__Aim of the exercise__: Starting at the top of the rows and ending with the line that contains "This screenshot has width=1024, height=662.", write those lines out again, swapping every "screenshot" for "screen capture" and leaving everything else untouched.

__Available records__:
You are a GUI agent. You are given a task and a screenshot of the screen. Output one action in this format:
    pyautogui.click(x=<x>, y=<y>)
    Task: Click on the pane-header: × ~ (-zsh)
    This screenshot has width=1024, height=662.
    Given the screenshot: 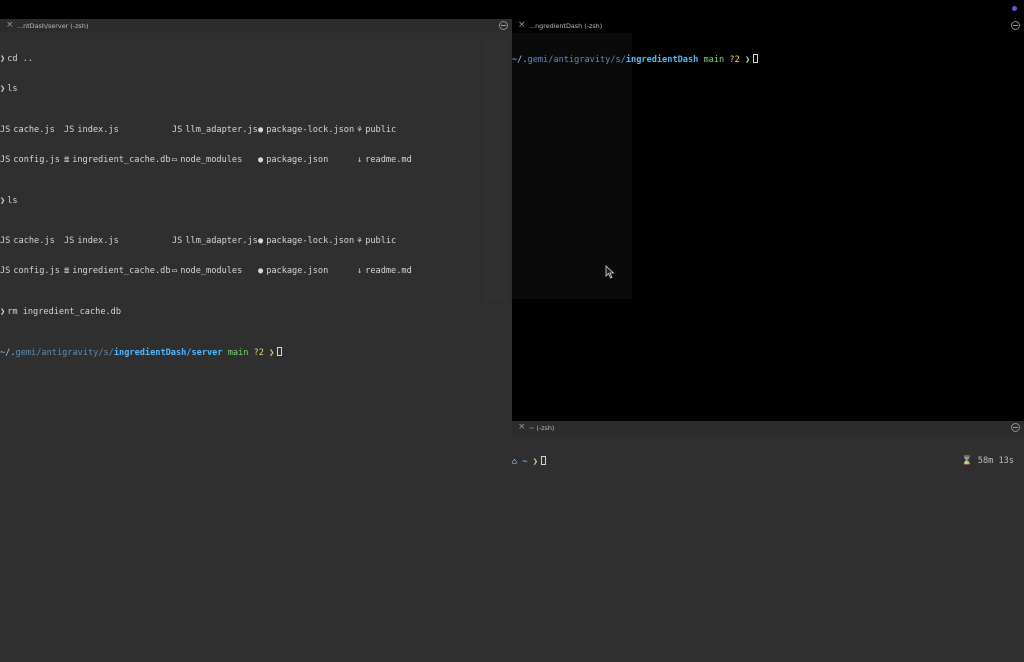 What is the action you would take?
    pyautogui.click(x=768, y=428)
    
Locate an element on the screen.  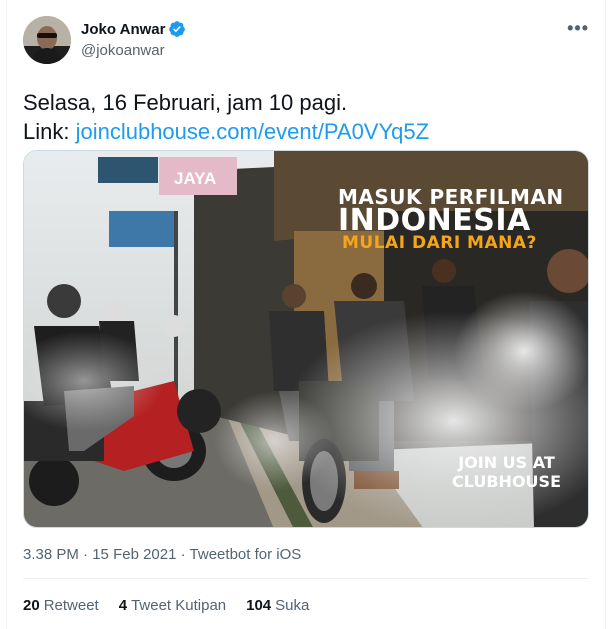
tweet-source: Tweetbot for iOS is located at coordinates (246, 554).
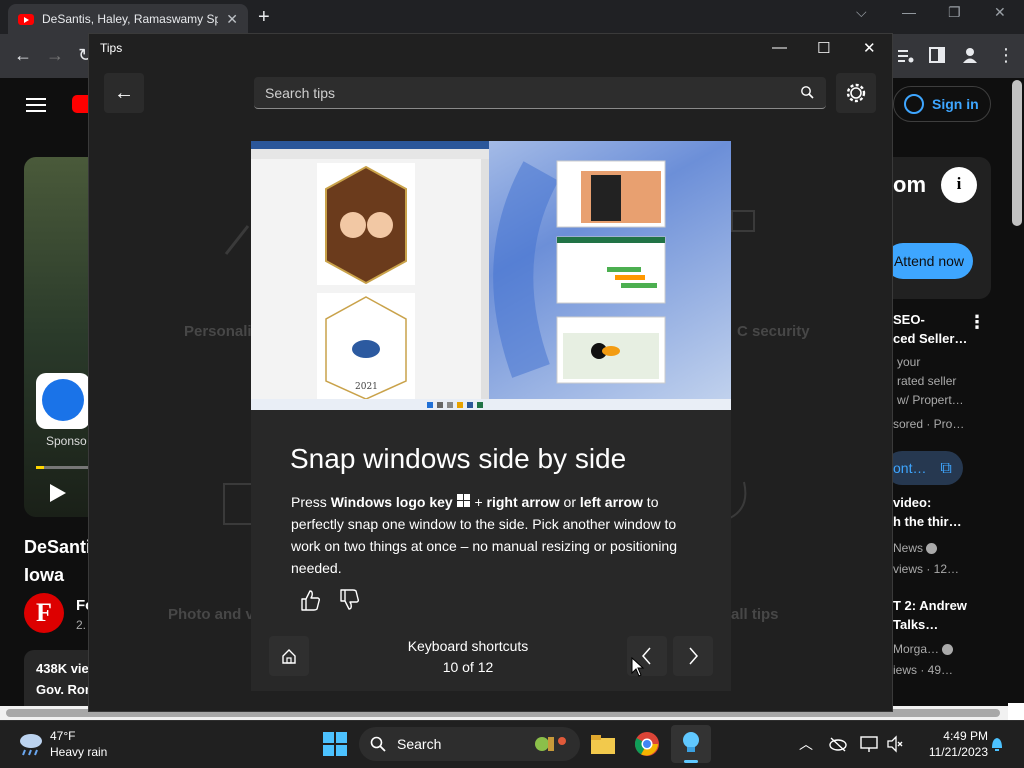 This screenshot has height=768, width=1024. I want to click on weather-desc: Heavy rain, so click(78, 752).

__Answer space__:
You are a GUI agent. You are given a task and a screen capture of the screen. Output one action in this format:
    pyautogui.click(x=<x>, y=<y>)
    Task: Click on the pane-header: × ~ (-zsh)
    This screen capture has width=1024, height=662.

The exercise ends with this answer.